G. K. Chesterton once wrote, “Education is not a subject, and it does not deal in subjects. It is instead the transfer of a way of life.”
My mind has already turned to preparing for the coming school year — both in our home schooling, and in our church ministry. The above quote certain pushes one’s thoughts and plans to a whole new level. But then, again, shouldn’t Christians already be aware of this, that education is a whole life activity — engaging all areas, throughout one’s whole life? I think so. This is why we are called “disciples” (learner/followers) of Jesus.
And not only that, but we are disciples who have been commissioned to make more disciples! The passage at the end of the Gospel of Matthew now only gives the church this order, but in so doing reveals the essence of discipleship:
16 Now the eleven disciples went to Galilee, to the mountain to which Jesus had directed them. 17 And when they saw him they worshiped him, but some doubted. 18 And Jesus came and said to them, “All authority in heaven and on earth has been given to me. 19 Go therefore and make disciples of all nations, baptizing them in the name of the Father and of the Son and of the Holy Spirit, 20 teaching them to observe all that I have commanded you.
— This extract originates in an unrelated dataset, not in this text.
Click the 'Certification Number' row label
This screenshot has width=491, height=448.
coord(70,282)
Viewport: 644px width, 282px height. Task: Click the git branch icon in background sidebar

And behold, I am with you always, to the end of the age.”
It would seem that discipleship (the education or ‘making’ of a Christian) aims to cover ALL that Jesus taught, and to make sure it is not only LEARNED but OBSERVED (practiced/obeyed). So, tweaking the Chesterton quote a litte, we could say this: “Christian discipleship is not a subject, and it does not deal in subjects. It is instead the transfer of a way of life.”